:: Information shown ::
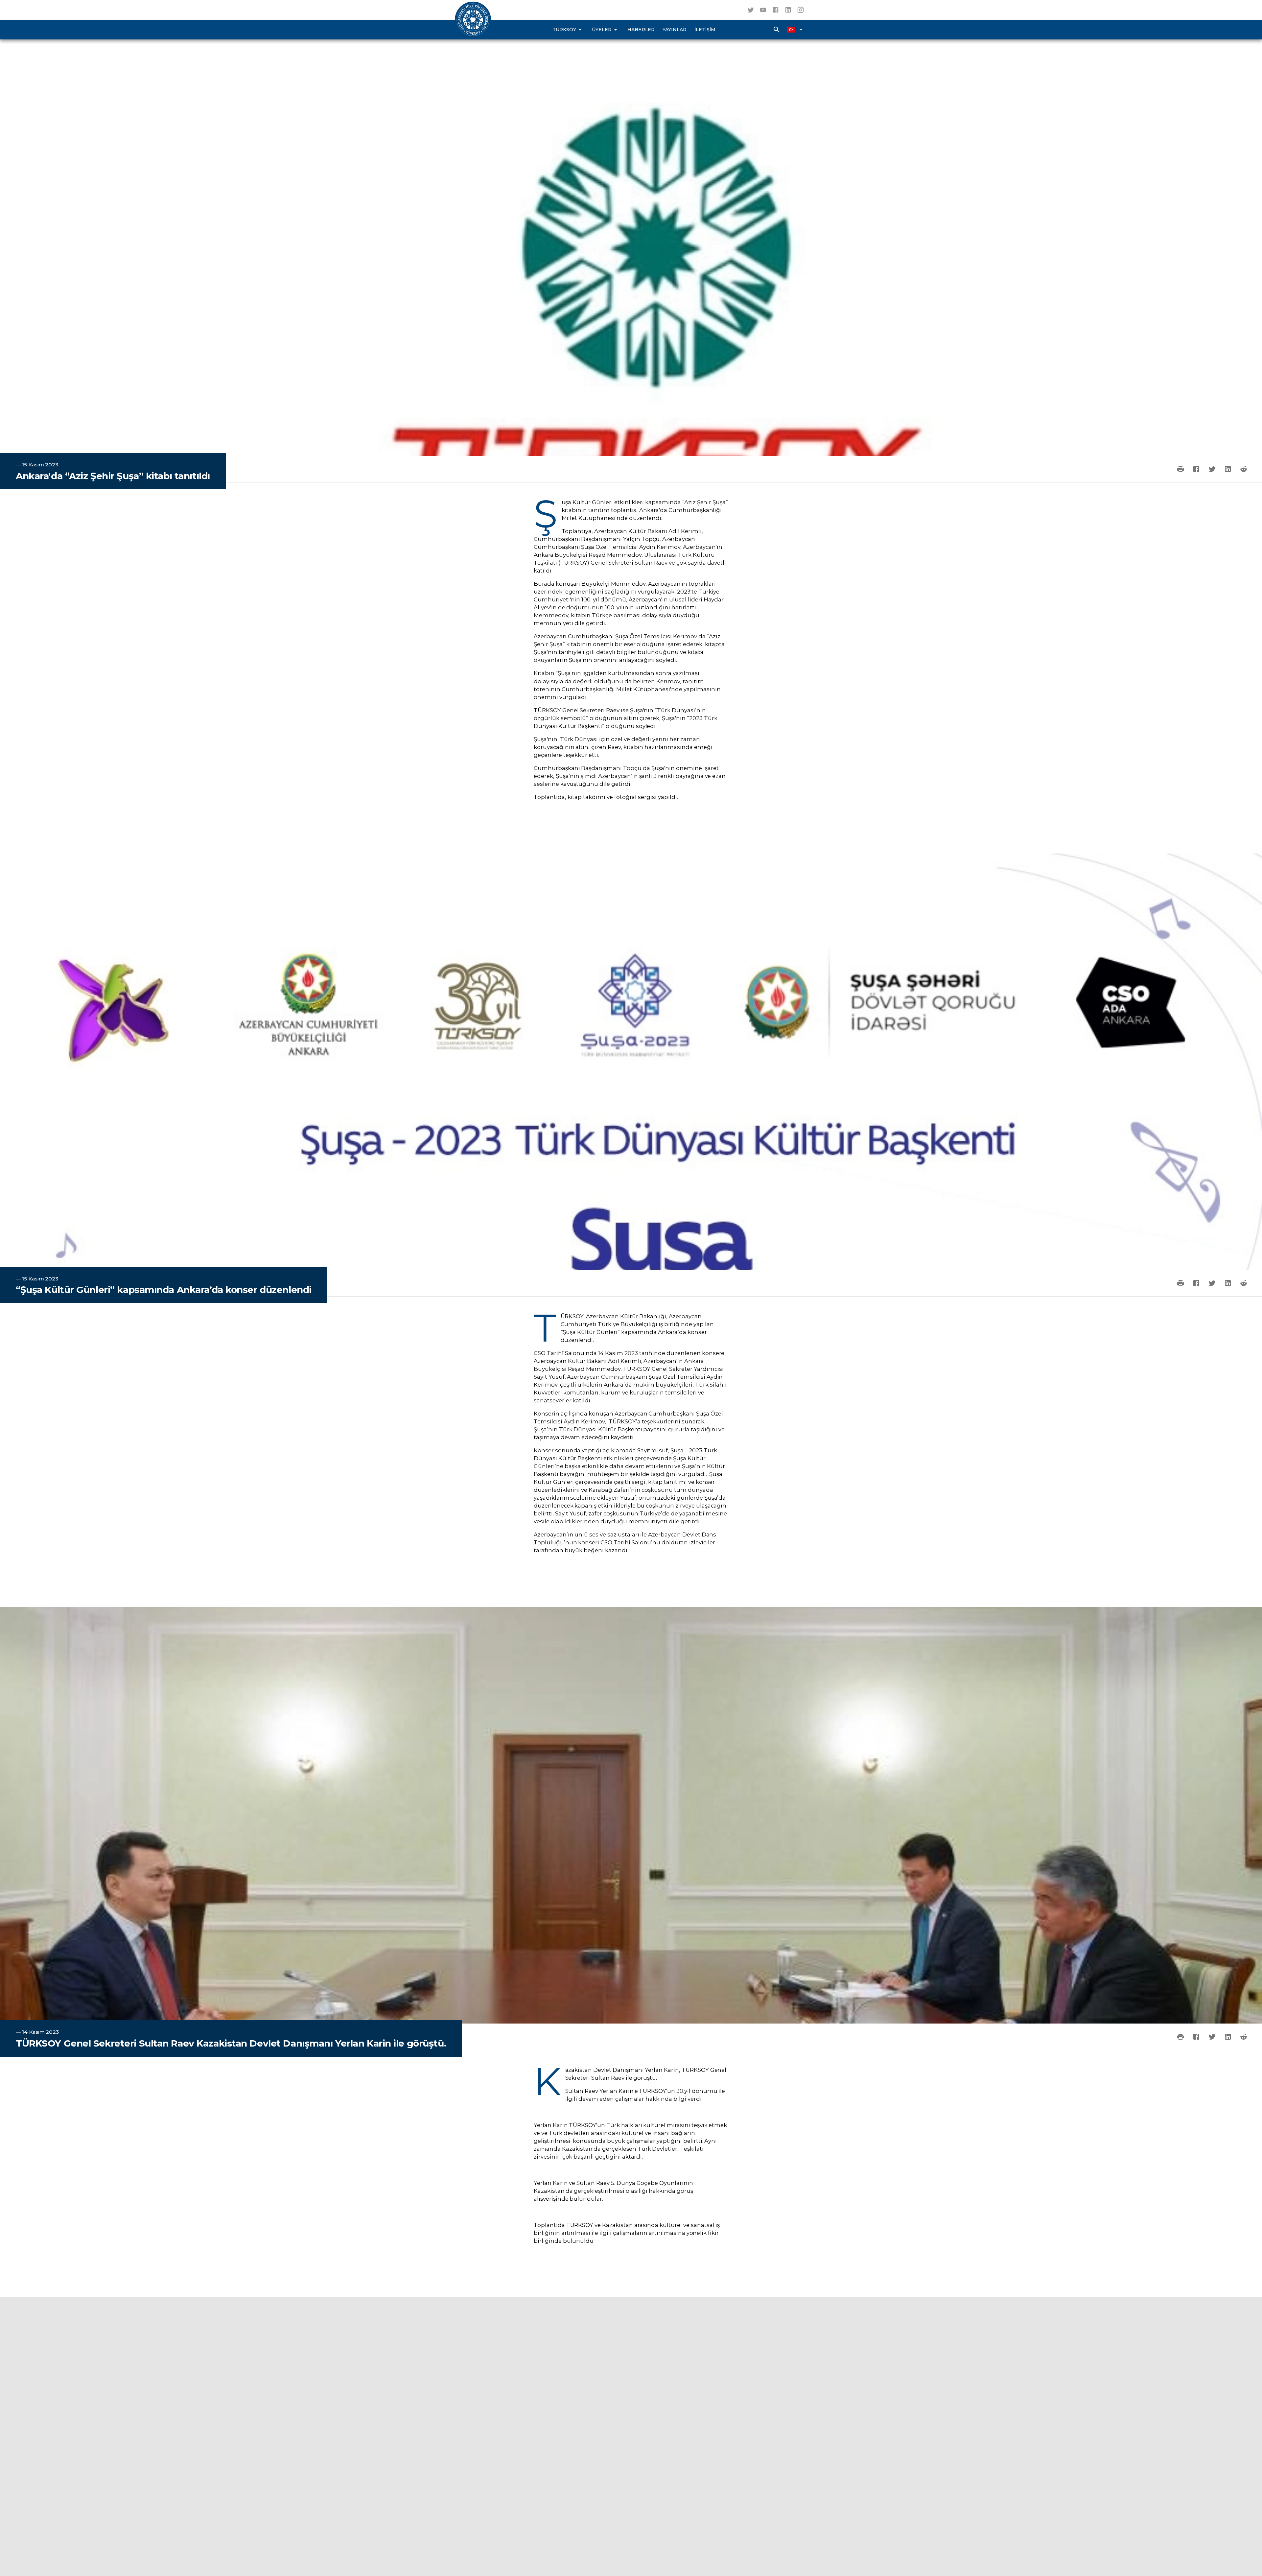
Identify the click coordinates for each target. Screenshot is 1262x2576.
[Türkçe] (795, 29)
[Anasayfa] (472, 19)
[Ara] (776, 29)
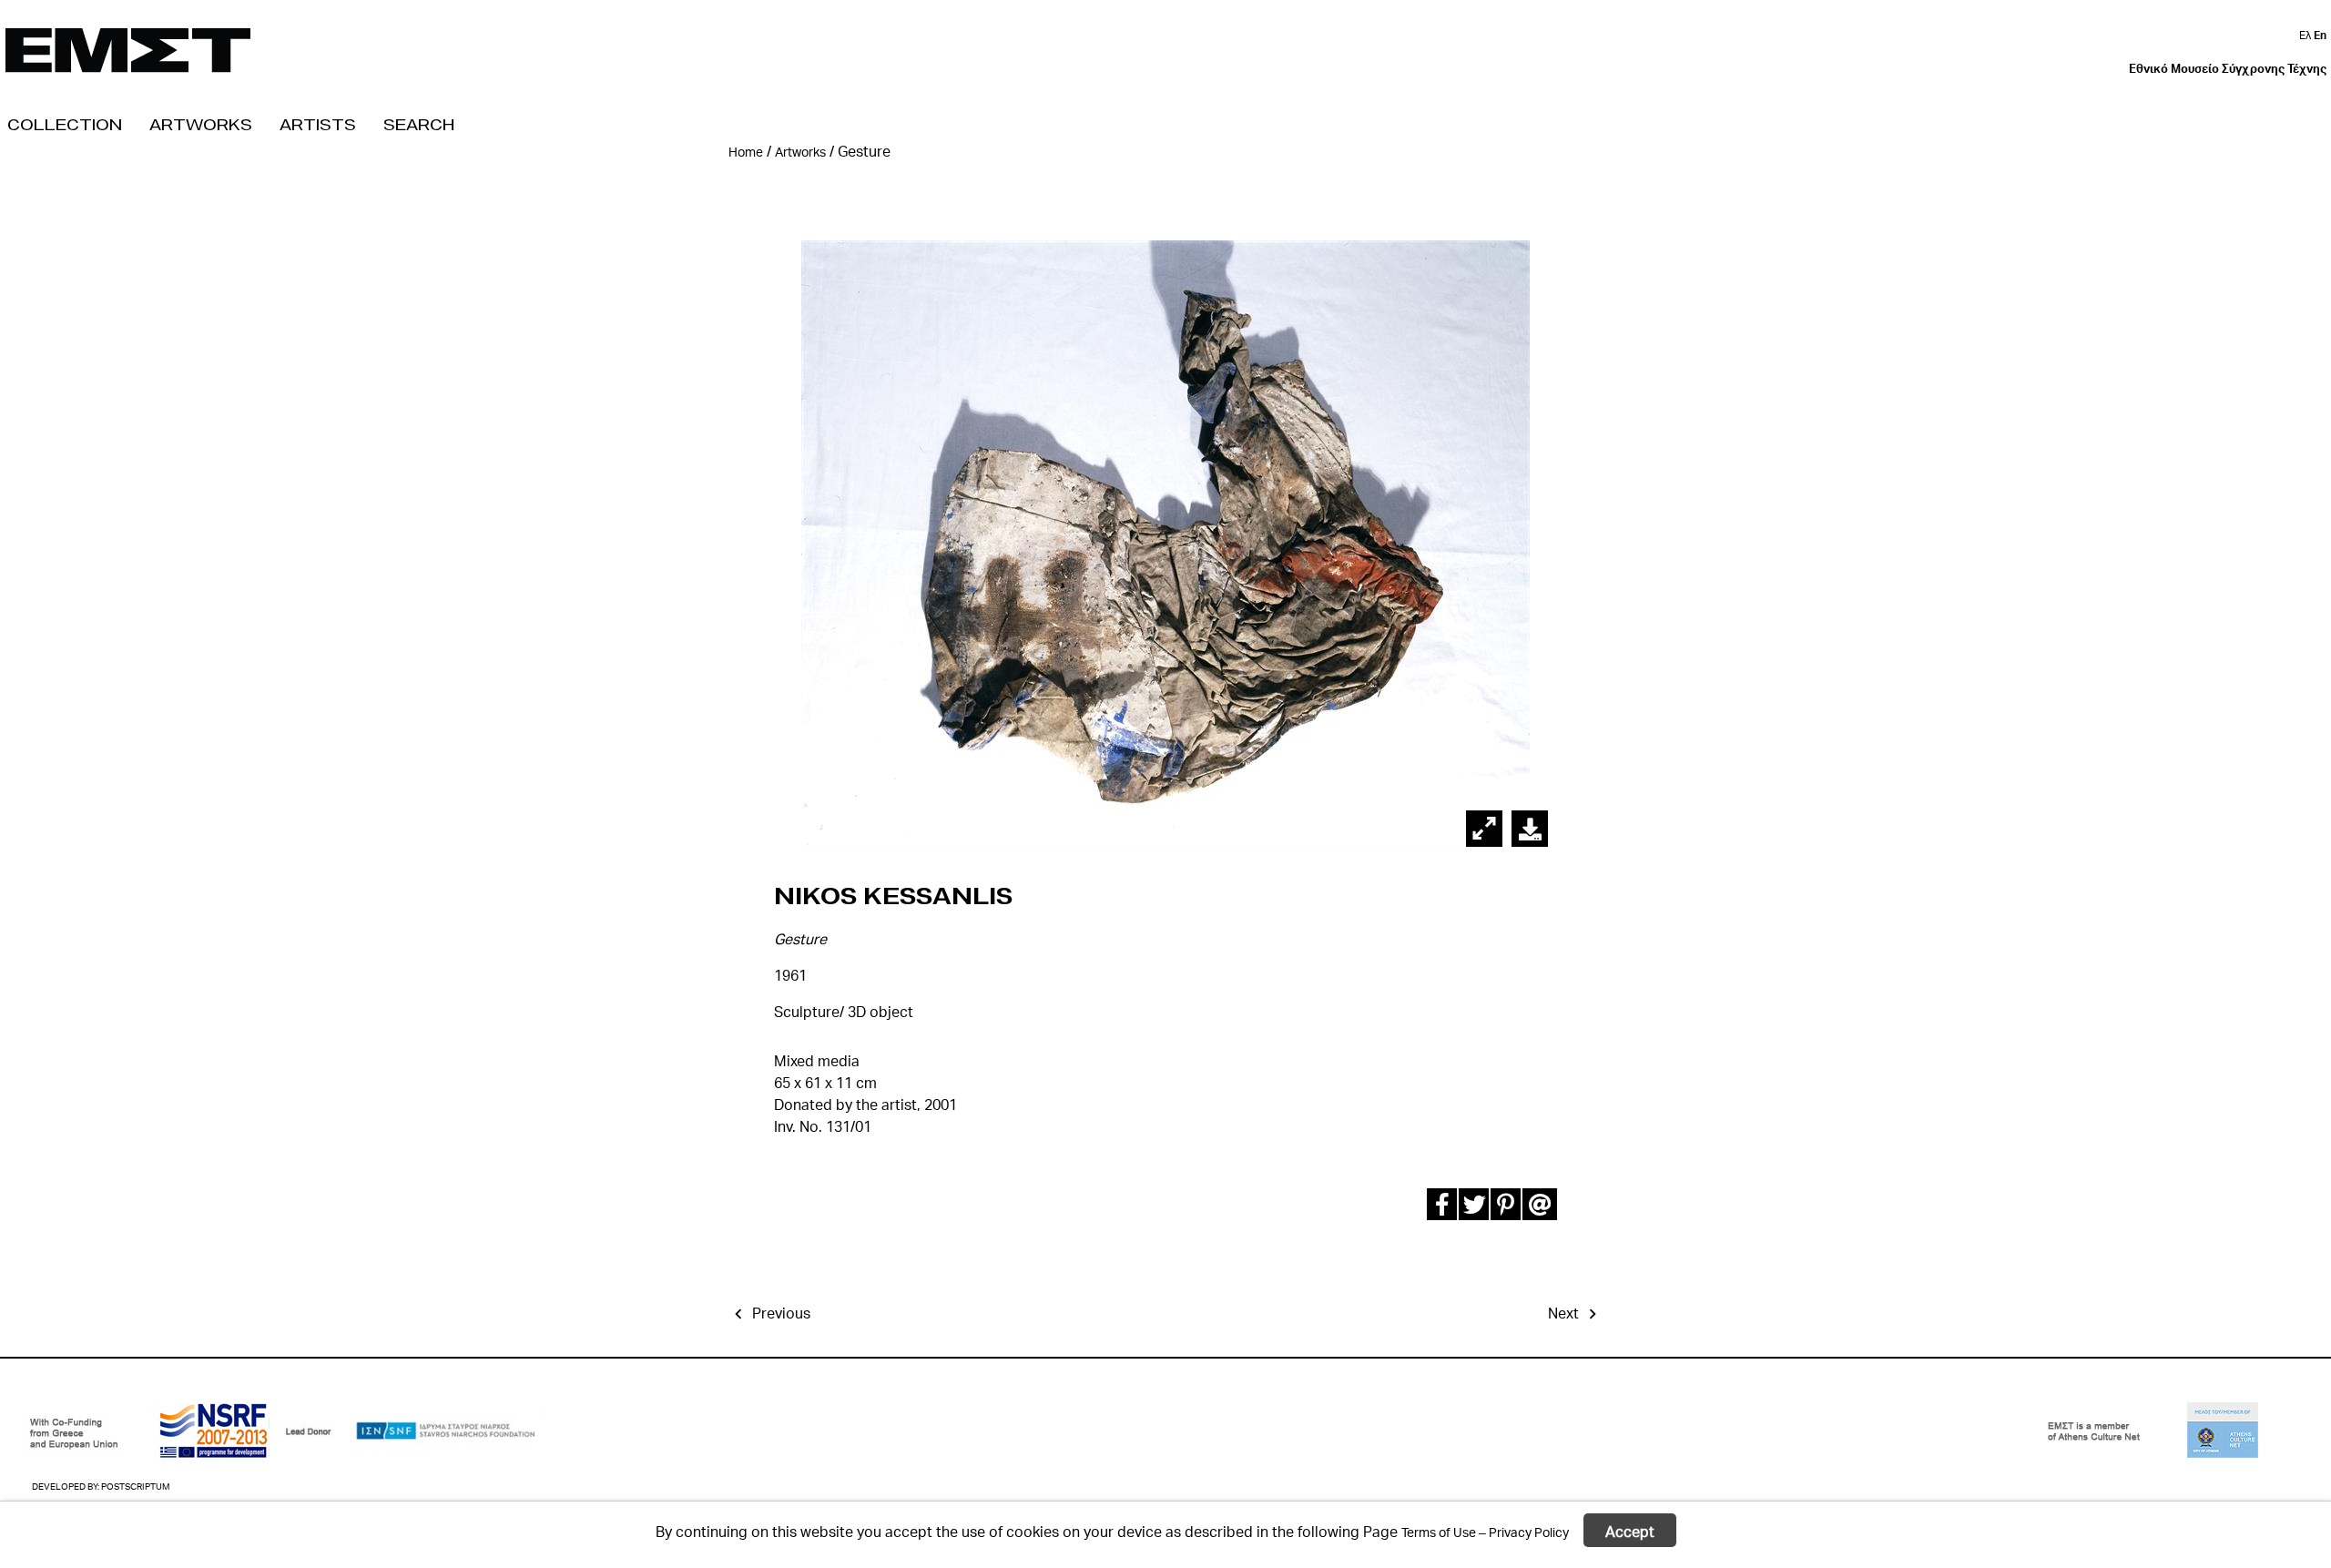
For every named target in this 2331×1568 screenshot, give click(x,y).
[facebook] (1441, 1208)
:::
**What is being asked:**
Repeat the listing verbatim, pictures excluded.

**Output of the exercise:**
Identify the click coordinates for each target. Screenshot is 1262x2576.
[Türkçe] (795, 29)
[Anasayfa] (472, 19)
[Ara] (776, 29)
For every named target in this 2331×1568 screenshot, give click(x,y).
[facebook] (1441, 1208)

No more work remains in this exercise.